Глава 10. Клеймо плебея.
— …и забери из садика Эмилию, — закончила список распоряжений жена. Она была беременна, на восьмом месяце и оттого капризна до неврастении. Беременность оказалась тяжелой с самого своего первого дня: тошнота, плохие анализы, угроза выкидыша, неблагоприятный генетический прогноз, пигментные пятна, токсикоз на поздних месяцах, преждевременное старение плаценты и всякое другое, что каждый раз озабоченно провозглашала платная докторица и что стоило все новых денег, денег, денег. Вообще-то, Аньке нельзя было рожать по многим и очень многим медицинским показаниям, но она вбила себе в голову, что хочет второго ребенка и теперь никто не смел и вякнуть, не то, что напомнить, как плохо у нее было со здоровьем еще до беременности. Про первые роды вообще говорить было нельзя — Эмилия родилась двух с половиной килограммов в весе и чуть не умерла, придушенная пуповиной. Но все члены семьи покорно сочувствовали страданиям будущей матери и льстиво восхищались ее капризным безголовым героизмом. Ожидался мальчик, чем все были довольны, потому что сын в семье — это главное.
Сам Борис Васильевич ожидал появления наследника без особого трепета. У него уже был сын от первого брака, и Борис с ним не ладил.

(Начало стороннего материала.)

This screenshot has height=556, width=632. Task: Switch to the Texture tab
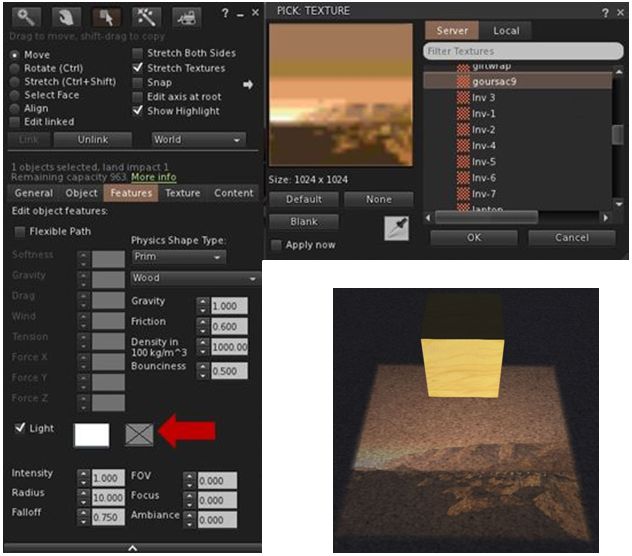183,193
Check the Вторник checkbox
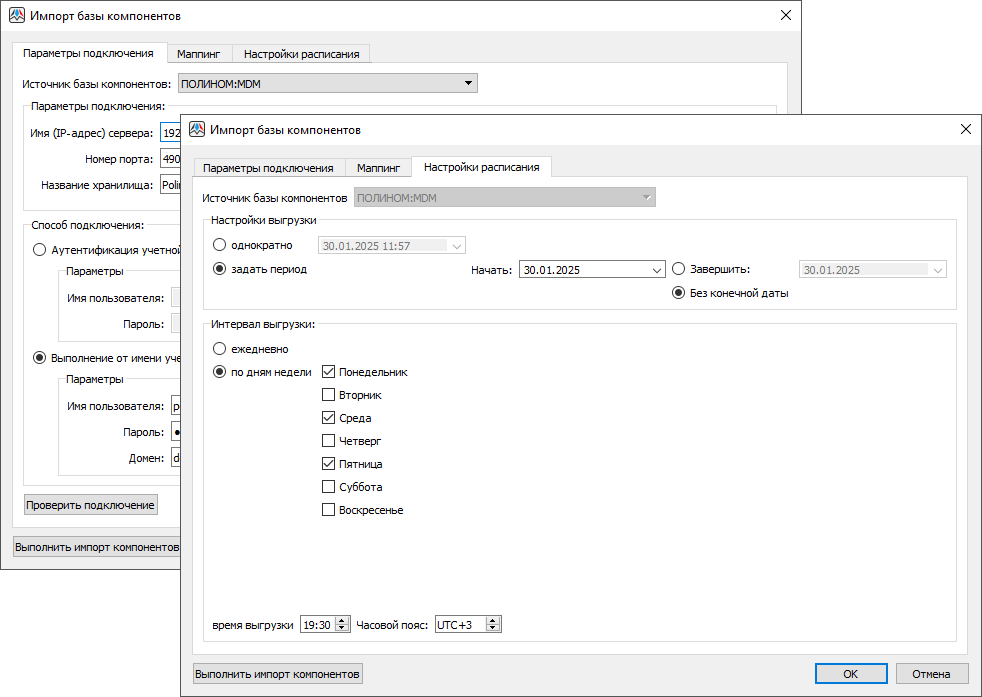The image size is (982, 697). pyautogui.click(x=328, y=395)
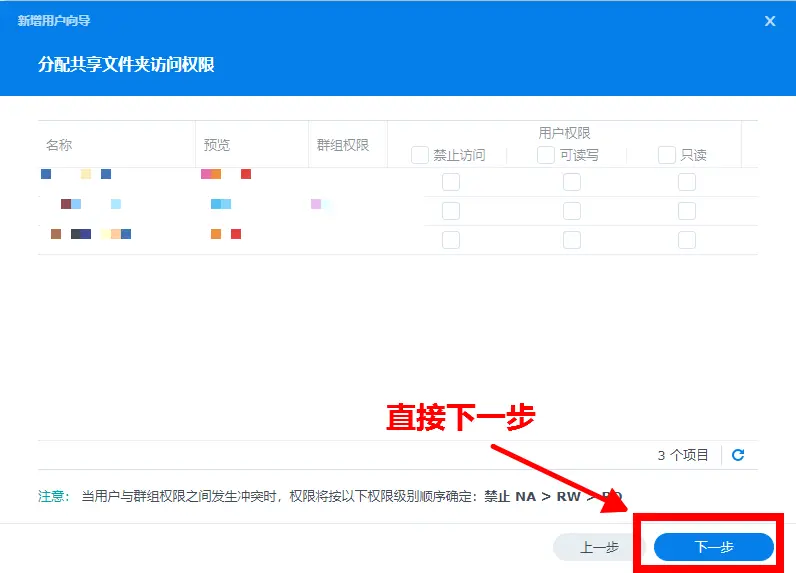Tick the 禁止访问 header checkbox
This screenshot has height=573, width=796.
coord(420,155)

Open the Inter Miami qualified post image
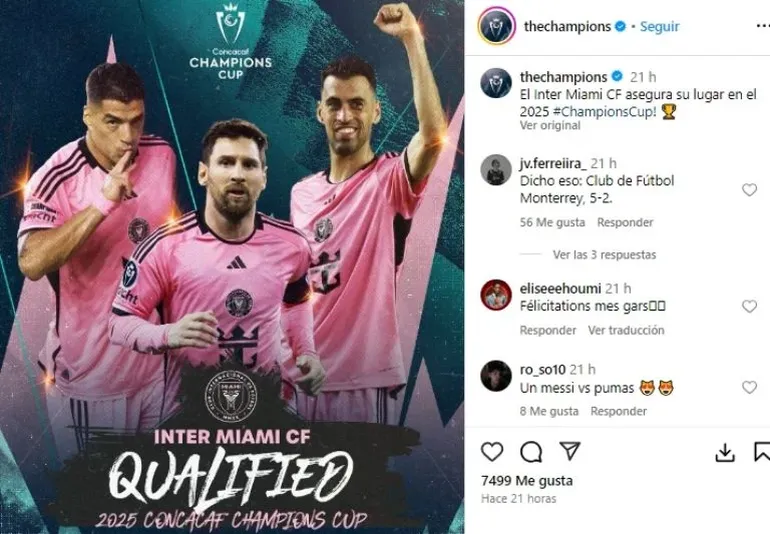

Мальчик был не от мира сего, как и его мама. Все попытки отца возобновить отношения принимались в штыки. Борис приезжал в брошенную им ради дочери мэра Гродина семью с огромными сумками, полными продуктов и подарков. Он входил в убогую однокомнатную квартиру, где на все стены были скрыты книжными шкафами и картинами отца его бывшей жены — знаменитого на Юге России художника-пейзажиста, с неизменным чувством своего носорожьего несоответствия атмосфере этого жилища.